> **WHAT IS NEEDED**:
Below are the entries; give again exactly the lines from the one mentioning "The width and height of the screenshot is (1072, 1120)." through the one mentioning "Select the 请你帮我制作一个", inclusive.

> **DATA PROVIDED**:
★ ★ ★ ★

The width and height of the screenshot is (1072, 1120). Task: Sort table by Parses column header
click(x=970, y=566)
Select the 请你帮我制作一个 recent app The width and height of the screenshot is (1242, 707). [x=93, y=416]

★ ★ ★ ★

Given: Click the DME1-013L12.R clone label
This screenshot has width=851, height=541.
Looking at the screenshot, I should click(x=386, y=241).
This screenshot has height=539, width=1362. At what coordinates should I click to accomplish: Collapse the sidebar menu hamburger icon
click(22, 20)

★ ★ ★ ★

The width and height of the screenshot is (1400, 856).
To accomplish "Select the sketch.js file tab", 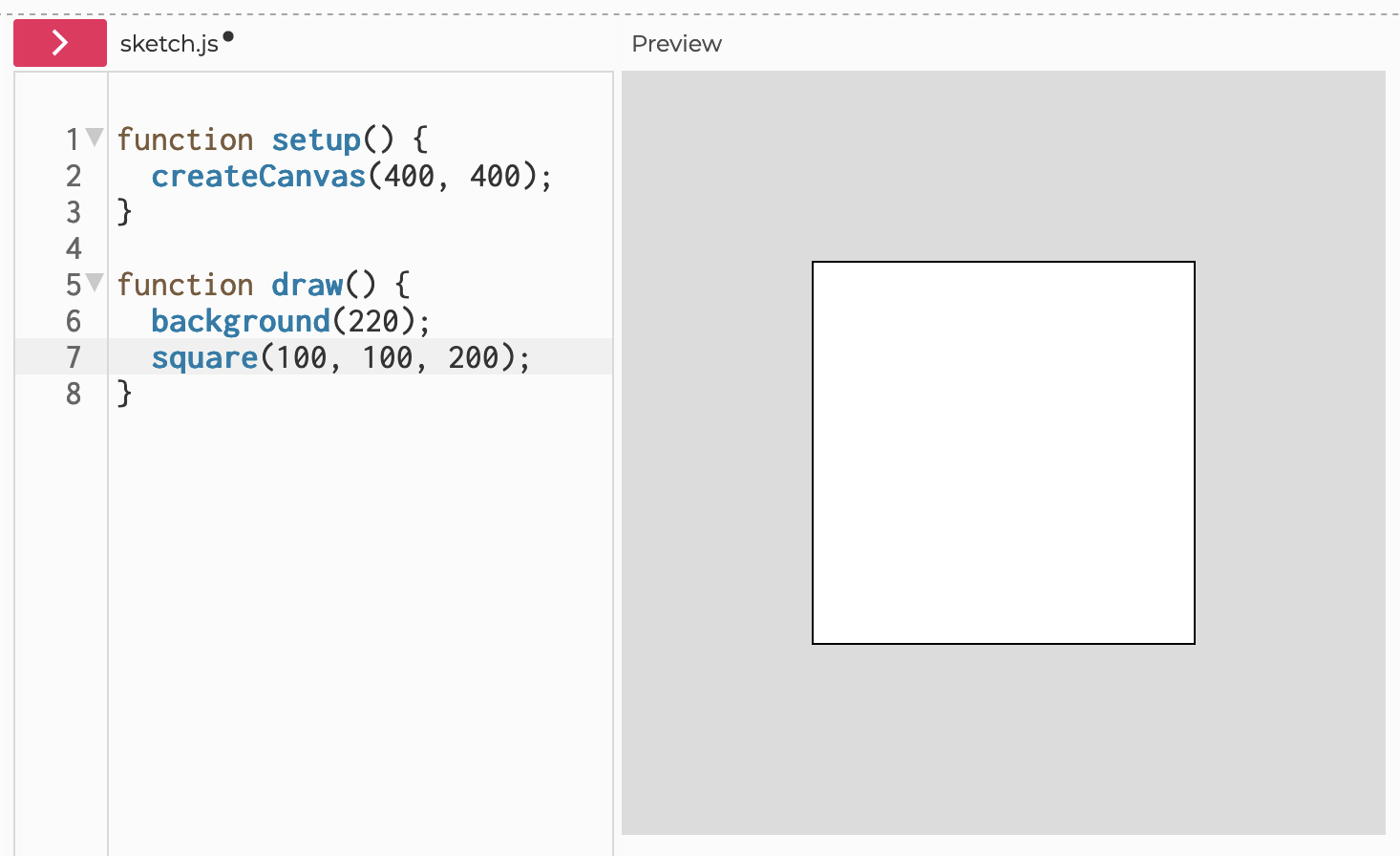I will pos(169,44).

★ ★ ★ ★

> **SOLVED EXERCISE**:
The width and height of the screenshot is (1072, 1120). Task: Sort table by Parses column header
click(x=970, y=566)
Select the 请你帮我制作一个 recent app The width and height of the screenshot is (1242, 707). [x=93, y=416]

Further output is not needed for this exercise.